At 73 the weight of regrets I carry is akin to a persistent extra 20 pounds I must support – not knee buckling but psychically insistent or maybe a gray cloud close to the ground just within my peripheral vision and always present. The regrets are personal and professional and include missed connections, mishandled opportunities, cowardly evasions, foolish remarks, mean actions, a misreading of my own character’s strengths while I often set my weaknesses on replay.
I am being purposely vague. I sometimes repeat these regrets aloud to myself in all their grisly, mundane specificity, but I’ve never been one for confession — an Irish reticence or an inheritance from my parents, who knows.

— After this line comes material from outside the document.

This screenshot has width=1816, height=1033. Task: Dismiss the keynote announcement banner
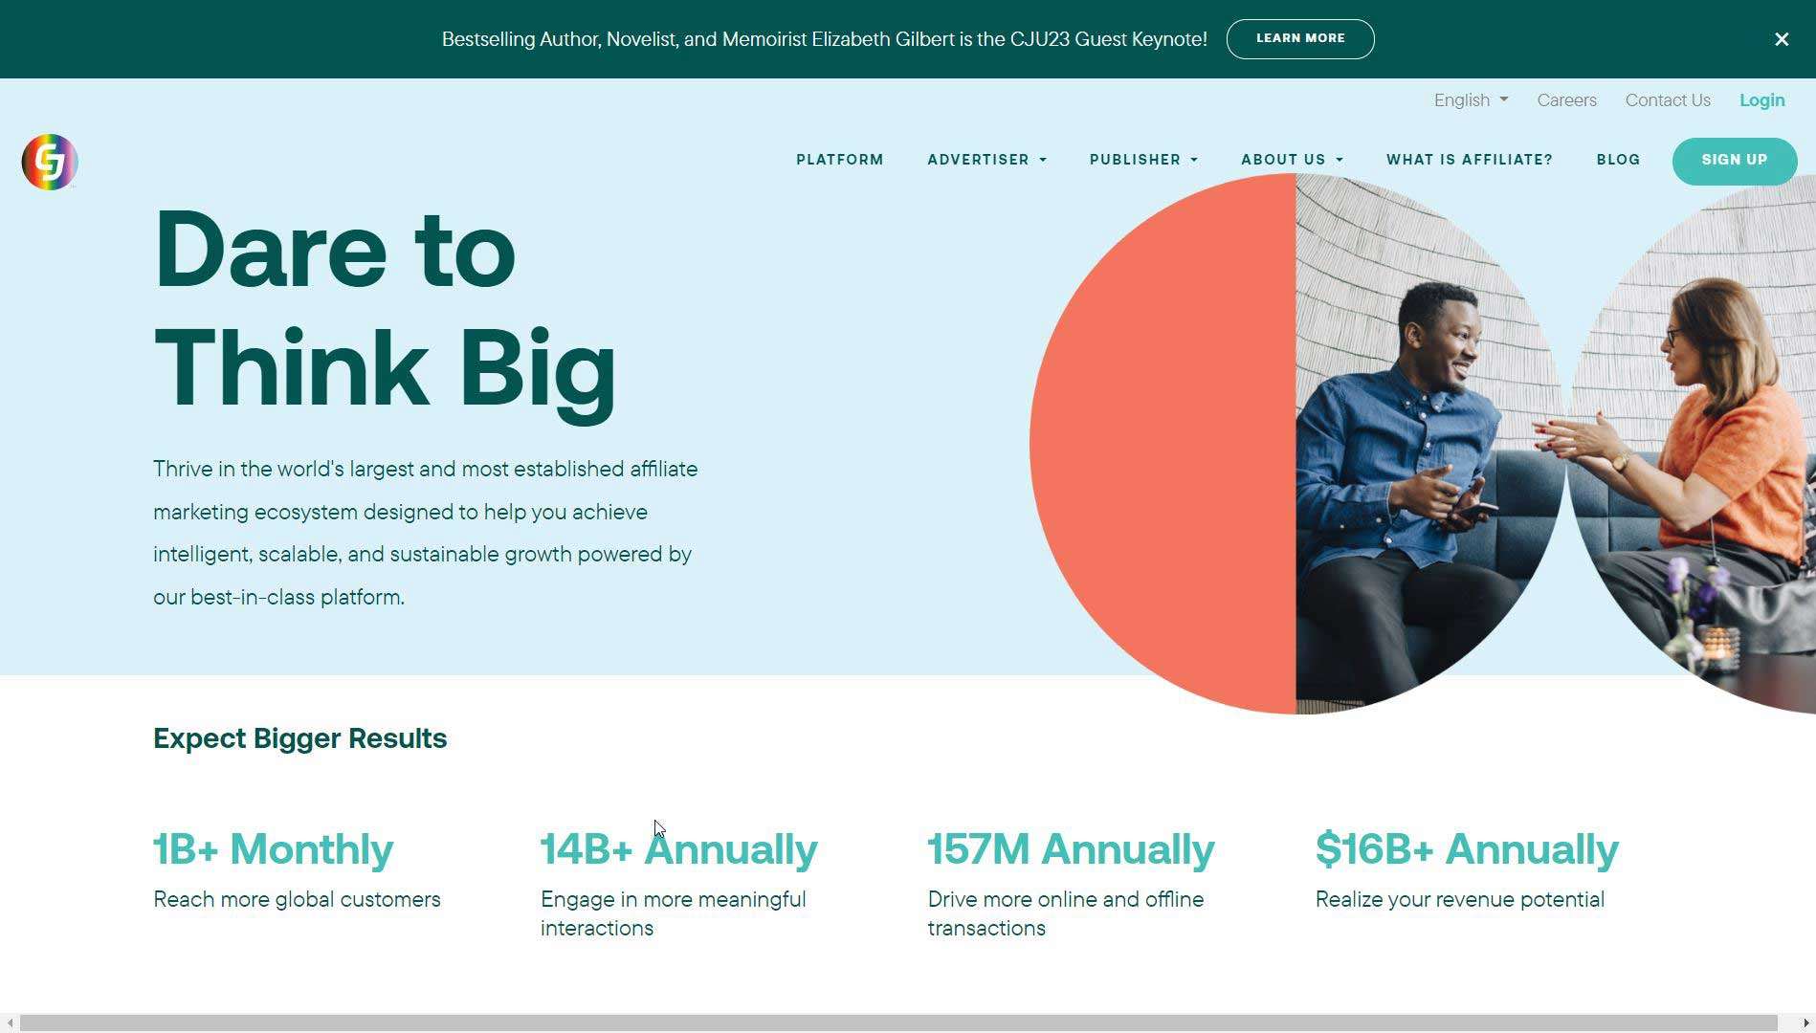[x=1782, y=39]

A partial antidote for those regrets has been accepting one of the consolations of age which is to look back on divisions I had with some and understand how much of that discord was caused by my own lack of wisdom, by a willingness to listen to the poor advice of others and by the lack of a certain breadth of vision I now possess that I did not then.
I see two old adversaries now and then and feel ashamed for ever thinking of them as such. One has become a good friend. Whenever I see them, I greet them with genuine good cheer, happy they are still alive, happy to listen to how their lives are these days.
We have become old men together and that common survival often seems a good beginning, for however long it lasts.
I still lie awake some nights and think why did I do that, or not do that or how could my blindness have been so complete, my youth so self-absorbed, my conscience so ill-formed.
There is no “but” that salves anything, really. I did what I did. The cloud remains. But when I see those old men, I do awaken to a light I had not expected. That is worth something.